[Problemi e compiti]:
A: Trascrivi dal testo sul piano quinquennale cinese il passo che va da "Il cuore del" a "il lavoro fatto.".
B: Secondo il testo sul piano quinquennale cinese, quando il presidente Xi Jinping aveva concluso con l'Unione europea un accordo generale sugli investimenti?

[Sezione del testo]:
Una fabbrica tessile a Korla, nella provincia cinese dello Xinjiang, febbraio 2021. (Que Hure, Vcg/Getty Images)

All’inizio di marzo il congresso nazionale del popolo, il parlamento cinese, ha approvato il quattordicesimo piano quinquennale. Questa strategia avrebbe dovuto dimostrare che la Cina ha una visione economica a lungo termine e che questa le permetterà di prosperare nonostante la sfida geopolitica con gli Stati Uniti. Ma da subito Pechino ha cominciato a minare le sue possibilità di successo.

Il cuore del quattordicesimo piano quinquennale è la strategia della “doppia circolazione”, in base alla quale Pechino cercherà di rafforzare la crescita puntando sulla domanda interna e sull’autosufficienza tecnologica. Questo renderà il paese meno dipendente dalla domanda estera e i suoi principali partner commerciali – tranne gli Stati Uniti – più dipendenti dal mercato e dalle sue aziende sempre più tecnologiche. La Cina stava lavorando al piano da un po’. Alla fine del 2020 il presidente Xi Jinping aveva concluso con l’Unione europea un accordo generale sugli investimenti. Xi aveva fatto alcune concessioni, ma ne valeva la pena: l’accordo avrebbe potuto non solo rafforzare i legami tra Cina e Unione europea, ma anche seminare zizzania tra Europa e Stati Uniti. Ora però lo stesso Xi sta vanificando il lavoro fatto.

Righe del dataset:
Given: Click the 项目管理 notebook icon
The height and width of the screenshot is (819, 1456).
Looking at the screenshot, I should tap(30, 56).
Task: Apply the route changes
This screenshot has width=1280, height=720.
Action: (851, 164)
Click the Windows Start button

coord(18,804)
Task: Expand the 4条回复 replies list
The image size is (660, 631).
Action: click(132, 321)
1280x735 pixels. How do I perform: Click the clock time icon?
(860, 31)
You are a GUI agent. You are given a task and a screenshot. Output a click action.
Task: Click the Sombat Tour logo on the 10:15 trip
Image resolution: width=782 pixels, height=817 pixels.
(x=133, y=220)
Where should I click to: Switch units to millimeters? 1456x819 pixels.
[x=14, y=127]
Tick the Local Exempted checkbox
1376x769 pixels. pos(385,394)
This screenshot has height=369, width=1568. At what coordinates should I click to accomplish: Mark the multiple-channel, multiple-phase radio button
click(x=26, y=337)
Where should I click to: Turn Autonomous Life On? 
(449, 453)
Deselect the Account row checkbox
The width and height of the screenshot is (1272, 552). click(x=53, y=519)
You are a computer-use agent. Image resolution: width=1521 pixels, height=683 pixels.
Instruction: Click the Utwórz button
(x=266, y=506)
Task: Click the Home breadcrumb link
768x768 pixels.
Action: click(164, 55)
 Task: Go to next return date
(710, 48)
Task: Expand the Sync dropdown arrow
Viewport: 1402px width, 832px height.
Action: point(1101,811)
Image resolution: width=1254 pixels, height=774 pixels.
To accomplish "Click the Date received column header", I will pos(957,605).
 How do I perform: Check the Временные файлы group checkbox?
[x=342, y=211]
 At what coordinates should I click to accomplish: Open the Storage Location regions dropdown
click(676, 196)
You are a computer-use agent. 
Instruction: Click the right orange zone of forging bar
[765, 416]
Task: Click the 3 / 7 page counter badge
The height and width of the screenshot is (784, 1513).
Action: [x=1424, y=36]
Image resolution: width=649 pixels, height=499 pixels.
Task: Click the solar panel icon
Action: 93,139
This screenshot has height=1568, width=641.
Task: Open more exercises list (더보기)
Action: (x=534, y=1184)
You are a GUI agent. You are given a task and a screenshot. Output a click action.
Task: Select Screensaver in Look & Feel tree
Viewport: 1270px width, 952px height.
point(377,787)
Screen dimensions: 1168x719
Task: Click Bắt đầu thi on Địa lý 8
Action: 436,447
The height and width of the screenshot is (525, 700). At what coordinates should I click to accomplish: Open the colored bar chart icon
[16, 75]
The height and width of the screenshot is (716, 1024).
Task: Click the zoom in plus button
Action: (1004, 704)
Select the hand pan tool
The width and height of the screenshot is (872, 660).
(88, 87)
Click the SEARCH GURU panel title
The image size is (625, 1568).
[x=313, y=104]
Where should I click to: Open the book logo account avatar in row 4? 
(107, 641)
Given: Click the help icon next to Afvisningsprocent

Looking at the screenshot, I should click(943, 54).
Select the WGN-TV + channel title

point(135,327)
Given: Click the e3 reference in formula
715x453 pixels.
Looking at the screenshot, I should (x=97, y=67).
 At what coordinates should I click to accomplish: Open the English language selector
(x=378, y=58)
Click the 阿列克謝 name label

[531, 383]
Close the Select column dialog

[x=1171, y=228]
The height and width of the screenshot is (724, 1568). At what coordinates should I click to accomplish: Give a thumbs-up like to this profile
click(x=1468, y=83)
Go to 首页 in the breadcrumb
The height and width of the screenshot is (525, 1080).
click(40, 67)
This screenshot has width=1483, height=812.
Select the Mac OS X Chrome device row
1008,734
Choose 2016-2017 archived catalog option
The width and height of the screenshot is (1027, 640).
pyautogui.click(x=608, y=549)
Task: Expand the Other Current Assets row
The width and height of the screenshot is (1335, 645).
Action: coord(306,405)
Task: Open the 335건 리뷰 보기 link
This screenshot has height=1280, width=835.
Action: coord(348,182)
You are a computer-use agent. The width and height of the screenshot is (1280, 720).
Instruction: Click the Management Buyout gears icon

[Risposte ai compiti]:
A:
Il cuore del quattordicesimo piano quinquennale è la strategia della “doppia circolazione”, in base alla quale Pechino cercherà di rafforzare la crescita puntando sulla domanda interna e sull’autosufficienza tecnologica. Questo renderà il paese meno dipendente dalla domanda estera e i suoi principali partner commerciali – tranne gli Stati Uniti – più dipendenti dal mercato e dalle sue aziende sempre più tecnologiche. La Cina stava lavorando al piano da un po’. Alla fine del 2020 il presidente Xi Jinping aveva concluso con l’Unione europea un accordo generale sugli investimenti. Xi aveva fatto alcune concessioni, ma ne valeva la pena: l’accordo avrebbe potuto non solo rafforzare i legami tra Cina e Unione europea, ma anche seminare zizzania tra Europa e Stati Uniti. Ora però lo stesso Xi sta vanificando il lavoro fatto.

B: Alla fine del 2020.